Your assignment:
Could you copy word for word only the lines between the one containing "Task: Open the Canvas RGB(A) channel dropdown" and the end of the listing below, both included, and leave out the pictures?

====== Data for review ======

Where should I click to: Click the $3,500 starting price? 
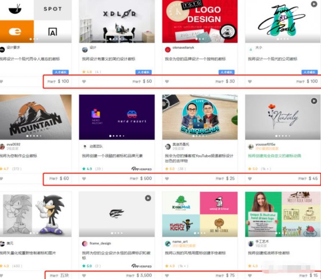click(x=144, y=276)
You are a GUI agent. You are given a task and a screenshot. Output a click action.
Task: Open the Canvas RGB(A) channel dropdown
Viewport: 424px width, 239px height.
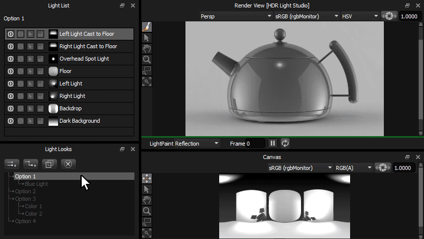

======

Finished task:
Task: Open the Canvas RGB(A) channel dropdown
Viewport: 424px width, 239px height.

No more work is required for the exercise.